Dave Cridland wrote:
> It's not that I normally lie in bed worrying about presence leaks, 

Some folks on this list may not know what a presence leak is, so I
define it thus (just changed this in rfc3920bis):

   A presence leak occurs when an entity's network availability is
   inadvertently and involuntarily revealed to a second entity that
   is not authorized to know the first entity's network availability.

> but
> as it happens, there's been much mention of presence leakage recently,
> and I agree it's a fairly important issue. 

I can't say that I lose sleep over presence leaks. Do people really
attach that much significance to presence information?

> I'd like to open a discussion on this, because I'm pretty sure that I
> don't know all the ways that presence can be leaked, and I'm not
> convinced that we know good ways to avoid it, yet.
> 
> I'd also like to focus on non-random resources.
> 
> This is for two reasons. First, solving this case also solves the
> random-resource-name case, especially important in those circumstances
> where random turns out to be "utterly predictable".Second, even if you
> do have a random resource, there are lots of cases whereby we disclose
> it quite intentionally, such as joining a chatroom, or engaging in
> transient conversation, etc. Such disclosure does not apply for the
> entire session, or at least should not - we assume sessions to be
> long-lived, in some cases very long lived.

Yes that issue is covered by my use of "involuntarily" in the definition.

Also, there are all sorts of social attacks by which you could discover
my network availability -- asking mutual friends, tracking when I send
emails even if I don't publish my XMPP presence, etc. Those are out of
scope here.

> So whilst I understand that random resource names are a form of defense
> against presence leaks, I'd like to consider other methods of avoiding
> these leaks.

Good idea. We can't know whether random resources are even a good
defense until we understand the attacks.

> My goal would be a document that describes best practises for both
> server and client developers to avoid disclosure of the existence of a
> client connection without the user's intent.

+1

I would use the phrase "network availability" instead of "client
connection" (which might be thought to apply only to TCP connections,
not BOSH for instance).

> In as much as I can determine, presence leak happens when a stanza
> generates different behaviour depending on whether the user is online or
> not. There seem to be two broad divisions of presence leak.

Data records
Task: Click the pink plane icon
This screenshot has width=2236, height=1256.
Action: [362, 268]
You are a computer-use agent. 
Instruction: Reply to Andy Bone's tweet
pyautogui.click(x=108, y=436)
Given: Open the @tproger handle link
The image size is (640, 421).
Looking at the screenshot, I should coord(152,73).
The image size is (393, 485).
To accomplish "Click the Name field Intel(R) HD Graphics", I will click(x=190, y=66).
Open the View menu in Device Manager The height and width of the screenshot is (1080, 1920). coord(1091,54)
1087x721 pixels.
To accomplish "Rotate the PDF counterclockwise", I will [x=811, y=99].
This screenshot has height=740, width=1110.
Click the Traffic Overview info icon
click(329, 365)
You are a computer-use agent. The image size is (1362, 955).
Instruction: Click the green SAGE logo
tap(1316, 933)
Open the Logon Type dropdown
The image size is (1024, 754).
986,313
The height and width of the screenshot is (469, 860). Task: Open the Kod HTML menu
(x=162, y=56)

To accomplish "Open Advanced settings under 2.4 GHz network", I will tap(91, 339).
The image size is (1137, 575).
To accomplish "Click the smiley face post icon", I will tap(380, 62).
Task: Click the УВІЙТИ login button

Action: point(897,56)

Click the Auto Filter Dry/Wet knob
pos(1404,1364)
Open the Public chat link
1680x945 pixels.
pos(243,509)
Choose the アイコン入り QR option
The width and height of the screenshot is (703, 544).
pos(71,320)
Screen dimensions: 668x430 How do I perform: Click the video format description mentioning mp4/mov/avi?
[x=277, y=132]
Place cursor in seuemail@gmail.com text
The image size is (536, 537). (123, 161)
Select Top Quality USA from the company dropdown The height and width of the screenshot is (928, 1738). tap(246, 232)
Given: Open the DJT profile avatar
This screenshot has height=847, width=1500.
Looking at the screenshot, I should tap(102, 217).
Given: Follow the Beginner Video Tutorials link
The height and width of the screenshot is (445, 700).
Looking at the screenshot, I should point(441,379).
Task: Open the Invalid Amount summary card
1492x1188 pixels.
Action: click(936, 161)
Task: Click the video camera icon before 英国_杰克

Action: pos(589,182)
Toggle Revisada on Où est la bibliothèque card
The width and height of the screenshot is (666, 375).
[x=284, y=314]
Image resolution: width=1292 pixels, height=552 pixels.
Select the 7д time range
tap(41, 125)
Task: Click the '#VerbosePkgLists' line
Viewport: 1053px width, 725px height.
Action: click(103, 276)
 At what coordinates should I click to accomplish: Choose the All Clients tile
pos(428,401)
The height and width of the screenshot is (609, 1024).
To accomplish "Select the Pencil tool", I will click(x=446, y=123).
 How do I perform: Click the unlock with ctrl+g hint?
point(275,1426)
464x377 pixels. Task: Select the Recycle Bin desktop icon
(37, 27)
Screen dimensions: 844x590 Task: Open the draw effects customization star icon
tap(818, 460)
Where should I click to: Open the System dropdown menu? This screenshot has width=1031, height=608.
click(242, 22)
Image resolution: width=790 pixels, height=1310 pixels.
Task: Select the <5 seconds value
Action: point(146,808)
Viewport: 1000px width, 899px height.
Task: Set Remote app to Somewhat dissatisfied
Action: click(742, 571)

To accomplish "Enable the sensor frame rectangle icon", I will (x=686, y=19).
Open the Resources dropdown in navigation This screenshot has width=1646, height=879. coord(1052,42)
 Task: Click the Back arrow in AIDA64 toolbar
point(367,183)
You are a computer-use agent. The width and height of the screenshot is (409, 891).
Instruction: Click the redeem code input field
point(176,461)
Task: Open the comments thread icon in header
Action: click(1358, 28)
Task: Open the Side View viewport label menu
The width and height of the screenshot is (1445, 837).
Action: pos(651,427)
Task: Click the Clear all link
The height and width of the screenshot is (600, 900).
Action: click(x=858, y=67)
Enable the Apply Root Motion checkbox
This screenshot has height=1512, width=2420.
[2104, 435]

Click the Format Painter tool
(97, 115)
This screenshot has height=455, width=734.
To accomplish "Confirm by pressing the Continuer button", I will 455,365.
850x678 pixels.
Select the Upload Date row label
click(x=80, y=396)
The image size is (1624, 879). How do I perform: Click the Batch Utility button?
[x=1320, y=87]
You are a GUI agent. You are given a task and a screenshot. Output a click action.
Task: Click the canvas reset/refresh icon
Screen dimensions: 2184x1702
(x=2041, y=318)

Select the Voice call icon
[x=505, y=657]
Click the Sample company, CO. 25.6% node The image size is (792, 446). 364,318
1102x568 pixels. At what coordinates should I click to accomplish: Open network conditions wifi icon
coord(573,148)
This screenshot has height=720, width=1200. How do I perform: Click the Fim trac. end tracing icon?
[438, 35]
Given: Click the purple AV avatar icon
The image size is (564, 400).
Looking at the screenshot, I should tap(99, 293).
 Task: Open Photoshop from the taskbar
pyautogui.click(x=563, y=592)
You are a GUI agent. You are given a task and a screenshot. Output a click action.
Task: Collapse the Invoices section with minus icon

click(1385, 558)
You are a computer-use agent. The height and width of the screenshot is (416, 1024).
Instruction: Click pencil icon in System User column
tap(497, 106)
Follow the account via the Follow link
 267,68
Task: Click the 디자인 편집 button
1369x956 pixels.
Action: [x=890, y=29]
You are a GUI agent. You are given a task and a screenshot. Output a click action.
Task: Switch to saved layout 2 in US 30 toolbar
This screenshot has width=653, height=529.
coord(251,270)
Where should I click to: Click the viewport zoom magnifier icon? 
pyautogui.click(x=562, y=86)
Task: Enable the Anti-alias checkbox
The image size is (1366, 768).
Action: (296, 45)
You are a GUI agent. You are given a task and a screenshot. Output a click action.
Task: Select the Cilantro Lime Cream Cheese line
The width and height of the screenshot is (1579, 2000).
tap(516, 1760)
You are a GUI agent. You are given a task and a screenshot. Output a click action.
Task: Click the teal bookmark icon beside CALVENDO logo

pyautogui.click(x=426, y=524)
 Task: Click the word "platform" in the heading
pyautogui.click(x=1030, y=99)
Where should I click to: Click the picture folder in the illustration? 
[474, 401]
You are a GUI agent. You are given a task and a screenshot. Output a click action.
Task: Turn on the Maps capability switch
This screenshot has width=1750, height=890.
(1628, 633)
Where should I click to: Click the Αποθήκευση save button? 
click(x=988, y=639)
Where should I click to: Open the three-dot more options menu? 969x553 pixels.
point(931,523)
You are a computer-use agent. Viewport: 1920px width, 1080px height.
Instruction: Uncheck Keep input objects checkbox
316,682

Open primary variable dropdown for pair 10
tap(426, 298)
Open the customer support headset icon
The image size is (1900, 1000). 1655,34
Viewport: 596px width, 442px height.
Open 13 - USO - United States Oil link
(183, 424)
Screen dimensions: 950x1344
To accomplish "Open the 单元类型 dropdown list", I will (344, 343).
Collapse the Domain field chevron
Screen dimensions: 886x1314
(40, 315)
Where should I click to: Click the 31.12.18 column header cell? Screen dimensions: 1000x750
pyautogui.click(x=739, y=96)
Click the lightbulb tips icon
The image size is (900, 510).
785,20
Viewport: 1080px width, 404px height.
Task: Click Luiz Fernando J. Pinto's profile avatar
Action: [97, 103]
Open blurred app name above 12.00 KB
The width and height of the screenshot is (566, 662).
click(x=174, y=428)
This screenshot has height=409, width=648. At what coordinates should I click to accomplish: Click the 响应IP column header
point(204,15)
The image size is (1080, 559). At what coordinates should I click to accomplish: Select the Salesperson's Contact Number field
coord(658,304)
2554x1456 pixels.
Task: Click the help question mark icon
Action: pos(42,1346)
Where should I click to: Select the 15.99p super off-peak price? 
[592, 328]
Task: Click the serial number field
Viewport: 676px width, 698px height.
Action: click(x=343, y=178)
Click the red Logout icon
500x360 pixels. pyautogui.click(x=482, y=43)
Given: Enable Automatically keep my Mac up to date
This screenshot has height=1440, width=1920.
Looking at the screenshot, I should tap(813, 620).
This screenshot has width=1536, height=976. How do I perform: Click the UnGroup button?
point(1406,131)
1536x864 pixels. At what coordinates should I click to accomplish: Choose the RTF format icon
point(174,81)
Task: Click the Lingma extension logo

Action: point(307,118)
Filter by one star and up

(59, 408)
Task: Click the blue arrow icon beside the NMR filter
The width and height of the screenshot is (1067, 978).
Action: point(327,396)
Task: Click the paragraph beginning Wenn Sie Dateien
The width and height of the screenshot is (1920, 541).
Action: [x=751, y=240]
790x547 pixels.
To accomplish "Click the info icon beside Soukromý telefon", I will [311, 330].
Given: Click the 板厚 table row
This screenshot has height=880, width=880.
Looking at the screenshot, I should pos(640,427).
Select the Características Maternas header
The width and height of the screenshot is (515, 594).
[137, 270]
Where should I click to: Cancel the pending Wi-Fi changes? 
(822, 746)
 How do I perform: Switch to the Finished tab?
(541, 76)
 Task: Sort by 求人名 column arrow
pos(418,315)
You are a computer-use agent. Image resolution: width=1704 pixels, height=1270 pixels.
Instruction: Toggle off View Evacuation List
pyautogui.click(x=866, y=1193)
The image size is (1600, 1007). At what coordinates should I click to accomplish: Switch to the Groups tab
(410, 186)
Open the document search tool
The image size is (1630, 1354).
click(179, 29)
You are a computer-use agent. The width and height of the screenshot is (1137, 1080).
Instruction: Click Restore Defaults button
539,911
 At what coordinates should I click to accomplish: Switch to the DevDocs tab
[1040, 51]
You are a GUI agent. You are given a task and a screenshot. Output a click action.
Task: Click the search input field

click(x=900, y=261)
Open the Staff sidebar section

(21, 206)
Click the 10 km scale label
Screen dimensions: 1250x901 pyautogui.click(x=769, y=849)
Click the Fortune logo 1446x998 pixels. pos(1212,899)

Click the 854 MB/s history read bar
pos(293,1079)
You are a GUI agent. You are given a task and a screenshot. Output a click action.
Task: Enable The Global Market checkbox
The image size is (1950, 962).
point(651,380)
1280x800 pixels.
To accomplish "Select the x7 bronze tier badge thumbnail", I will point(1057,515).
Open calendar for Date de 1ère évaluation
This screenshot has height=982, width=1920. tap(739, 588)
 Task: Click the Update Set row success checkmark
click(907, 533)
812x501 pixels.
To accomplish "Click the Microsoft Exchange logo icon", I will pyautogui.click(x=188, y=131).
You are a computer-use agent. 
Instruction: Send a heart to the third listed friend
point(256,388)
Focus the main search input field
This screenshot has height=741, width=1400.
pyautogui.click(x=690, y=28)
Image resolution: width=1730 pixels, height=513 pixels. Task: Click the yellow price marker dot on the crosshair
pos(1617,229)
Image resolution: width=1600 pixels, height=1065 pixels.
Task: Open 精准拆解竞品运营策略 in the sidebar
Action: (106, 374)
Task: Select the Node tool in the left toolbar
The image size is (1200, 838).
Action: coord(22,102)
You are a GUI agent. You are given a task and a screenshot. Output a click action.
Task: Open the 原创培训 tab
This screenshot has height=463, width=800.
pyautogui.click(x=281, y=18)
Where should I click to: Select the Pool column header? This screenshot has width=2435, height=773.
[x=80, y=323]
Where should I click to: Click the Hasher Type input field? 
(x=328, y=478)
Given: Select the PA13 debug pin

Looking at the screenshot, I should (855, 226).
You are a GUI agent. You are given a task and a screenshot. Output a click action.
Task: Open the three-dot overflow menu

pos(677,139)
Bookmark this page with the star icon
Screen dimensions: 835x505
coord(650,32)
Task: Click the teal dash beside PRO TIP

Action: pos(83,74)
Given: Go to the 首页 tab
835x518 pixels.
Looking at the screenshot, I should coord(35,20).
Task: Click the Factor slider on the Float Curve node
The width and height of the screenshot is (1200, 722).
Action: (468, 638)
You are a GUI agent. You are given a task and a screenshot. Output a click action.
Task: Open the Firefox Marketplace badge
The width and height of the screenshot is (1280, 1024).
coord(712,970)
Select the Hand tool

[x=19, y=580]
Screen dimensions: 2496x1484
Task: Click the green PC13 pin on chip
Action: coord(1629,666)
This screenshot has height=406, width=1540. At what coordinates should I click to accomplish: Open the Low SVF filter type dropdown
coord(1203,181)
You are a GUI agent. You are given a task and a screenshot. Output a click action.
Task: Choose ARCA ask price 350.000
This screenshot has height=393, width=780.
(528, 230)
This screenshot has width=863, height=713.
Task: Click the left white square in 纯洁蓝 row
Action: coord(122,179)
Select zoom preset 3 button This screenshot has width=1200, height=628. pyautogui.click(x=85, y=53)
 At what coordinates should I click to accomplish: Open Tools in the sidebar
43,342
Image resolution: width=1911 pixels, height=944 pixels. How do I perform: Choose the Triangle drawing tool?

REQUESTS
1. Summarize the message on presence leaks in two sentences.
2. Render this sentence from the message on presence leaks in Spanish: "We can't know whether random resources are even a good defense until we understand the attacks."

OUTPUTS
1. The message defines a presence leak as an entity's network availability being inadvertently and involuntarily revealed to a second entity that is not authorized to know it, and it places social attacks such as asking mutual friends out of scope. It backs a proposed best-practices document for server and client developers on avoiding such disclosure, and it recommends saying "network availability" rather than "client connection."

2. No podemos saber si los recursos aleatorios son siquiera una buena defensa hasta que entendamos los ataques.